Dans la réponse qu’il a souhaité faire à cette tribune, le président du Conseil départemental, Stéphane Troussel, précise d’abord qu’il y voit “ l’expression d’une réalité douloureuse et complexe que nul ne saurait nier”. “Oui, écrit-il, les juges ont raison de pointer du doigt les difficultés qui concernent au premier chef les enfants et leurs familles. Oui, les délais d’application des mesures de justice sont parfois trop longs. Oui, la question des moyens humains et financiers est primordiale, comme l’est tout autant celle d’une meilleure coordination entre tous les acteurs de la protection de l’enfance (…). Les juges ont en partie raison : il y a un problème pour l’enfance en danger, et ce malgré les moyens importants que le Département consacre à l’aide sociale à l’enfance (ASE)”.

Ceci étant posé, il tient à rappeler l’importance de l’investissement de son Département dans les dépenses sociales. “La vérité c’est que le budget de l’ASE en Seine-Saint-Denis est le plus gros budget d’Île-de-France (hors Paris) et que nous l’avons encore fortement augmenté ces derniers mois : il passera de 253 millions d’euros en 2018 à 273 millions d’euros en 2019. D’ailleurs, la Cour des Comptes a noté que les dépenses sociales « indirectes » (c’est-à-dire principalement l’ASE) avaient augmenté de 20% en Seine-Saint-Denis d’une année sur l’autre ; c’est de loin un record dans le pays”. Il souligne aussi “que la Seine-Saint-Denis assume déjà à la place de l’État une large part de la solidarité nationale. Nous accueillons et prenons en charge les MNA, dont le nombre a triplé depuis 2015. Pour ces jeunes, qui ont droit à une protection, seules 10% de nos dépenses sont compensées (…). Et d’ajouter l’exemple des enfants de retour de Syrie, qui arrivant par l’aéroport de Roissy-Charles-de-Gaulle, relèvent du tribunal de Bobigny : “Pour ce qui représente 2,8 millions de budget, l’État nous compense royalement à hauteur de 250 000 euros”. Pour Stéphane Troussel : “derrière ces chiffres vertigineux, il y a une réalité très concrète, celle de ces enfants et familles qui sont les victimes directes des contraintes financières toujours plus fortes pesant sur les collectivités. En Seine-Saint-Denis, ce sont 300 millions d’aides sociales que nous finançons à la place de l’État. Ceci alors que, dans le même temps, le gouvernement nous impose toujours plus d’économies ! Se défausser sans cesse sur les collectivités alors qu’on ne leur donne pas les moyens d’assumer correctement les missions qu’on leur confie, cela s’appelle faire la politique de l’autruche.

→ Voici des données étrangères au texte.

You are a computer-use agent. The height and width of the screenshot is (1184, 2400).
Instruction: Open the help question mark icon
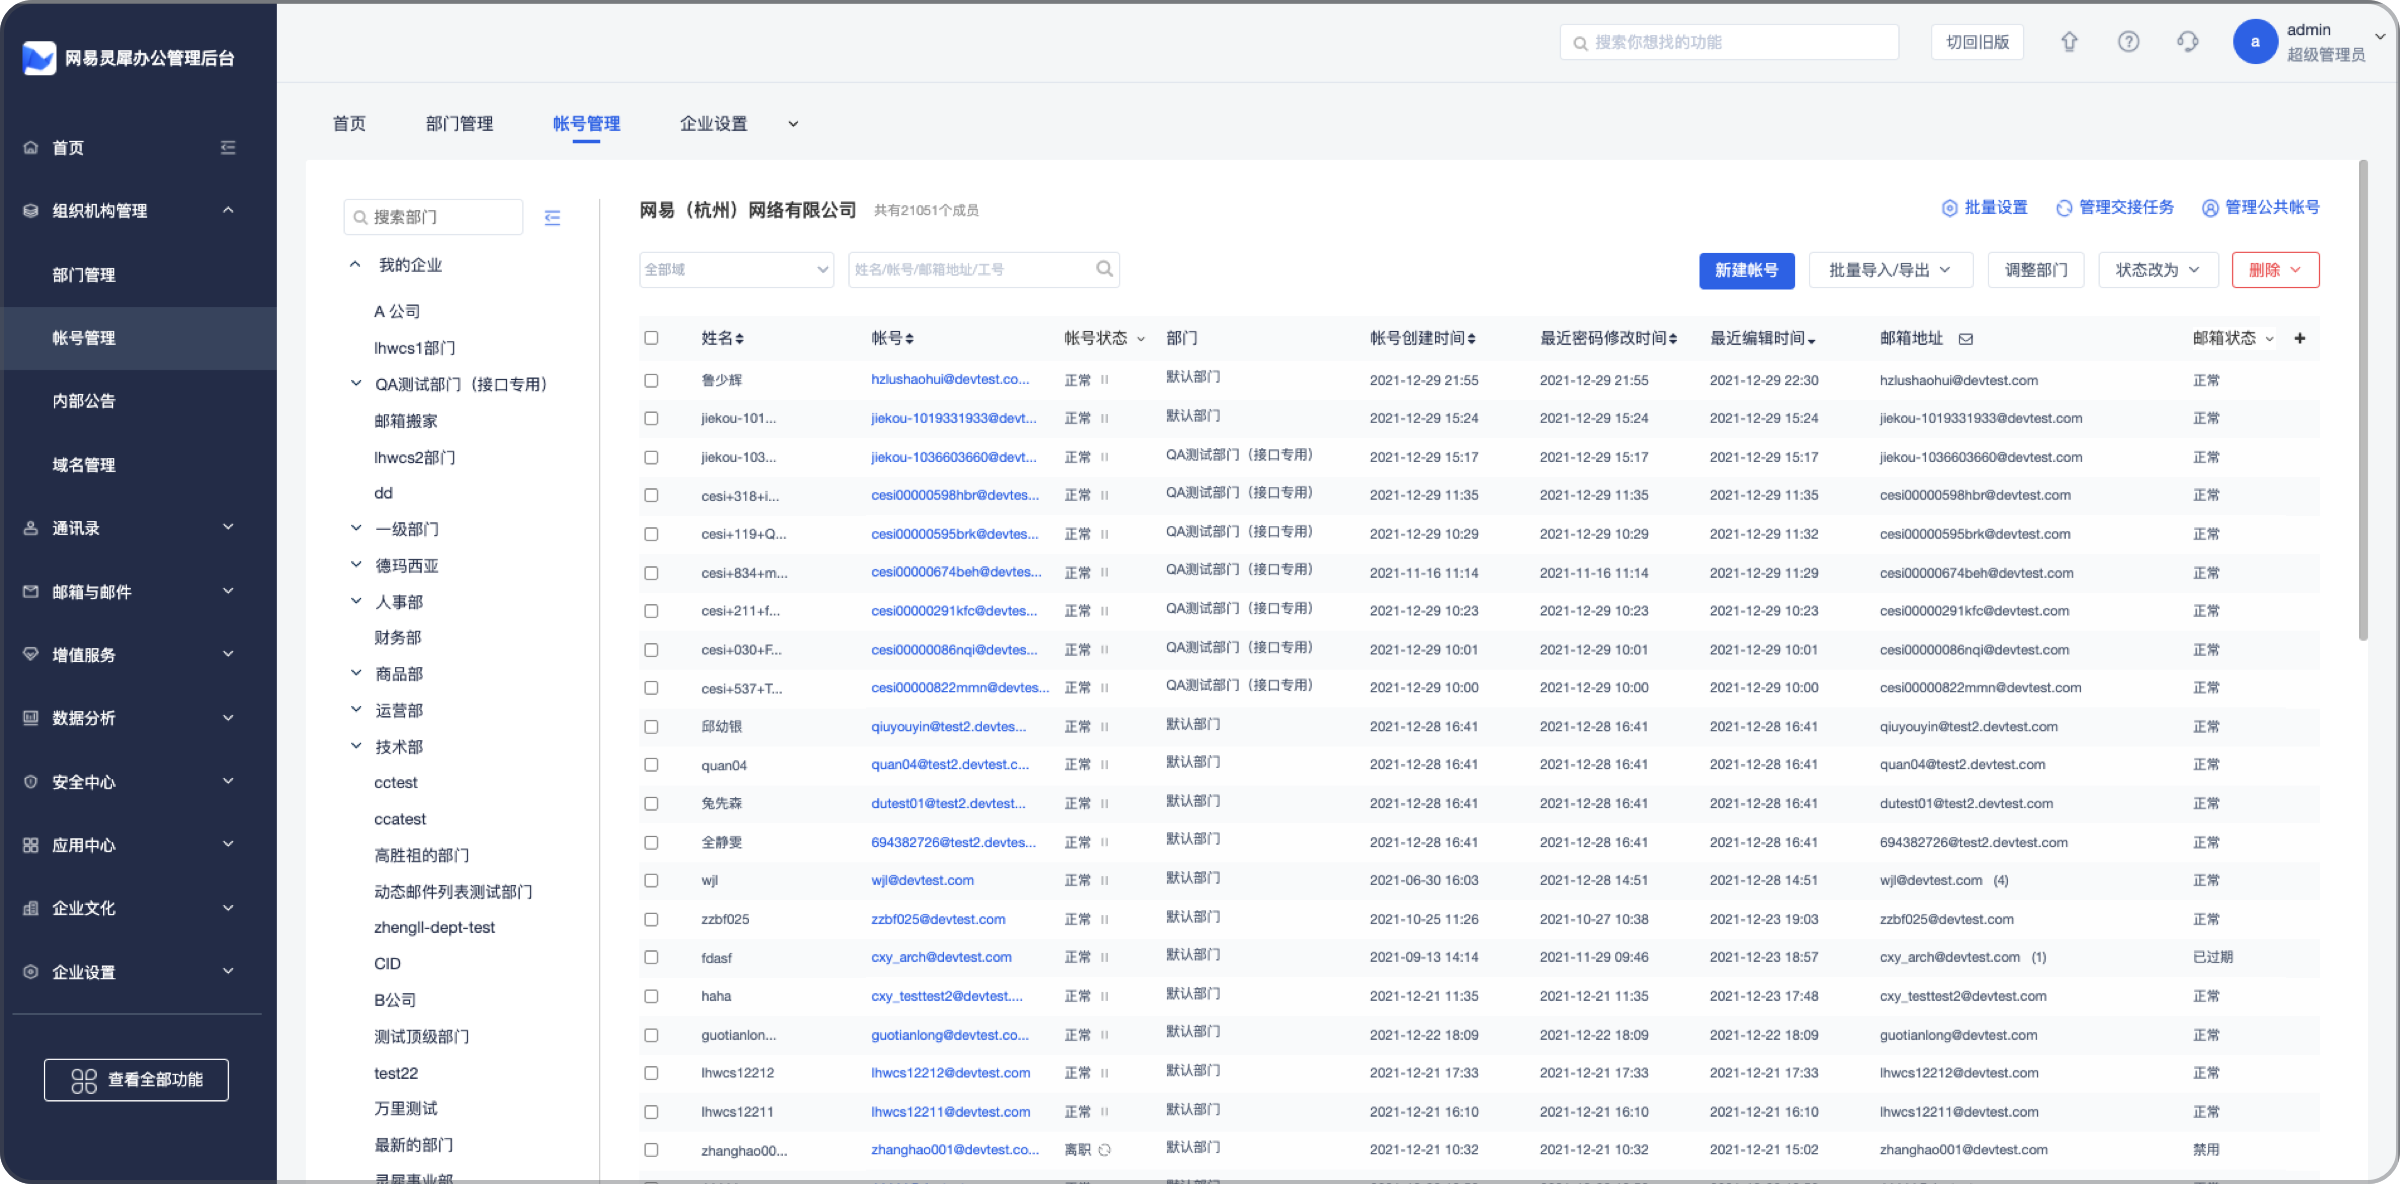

On ne peut pas avoir d’un côté des décisions qui sont prises, sans se préoccuper de l’autre des capacités réelles à les mettre en œuvre”. “Tous les rapports, toutes les études le pointent inlassablement : en Seine-Saint-Denis, il y a un État défaillant. Sur le sujet de la protection de l’enfance, comme sur tant d’autres, tant qu’il n’y aura pas de volonté massive et durable de rattrapage en Seine-Saint-Denis, croire que les collectivités y feront face seules relève au mieux du leurre, au pire du cynisme”, conclut-il.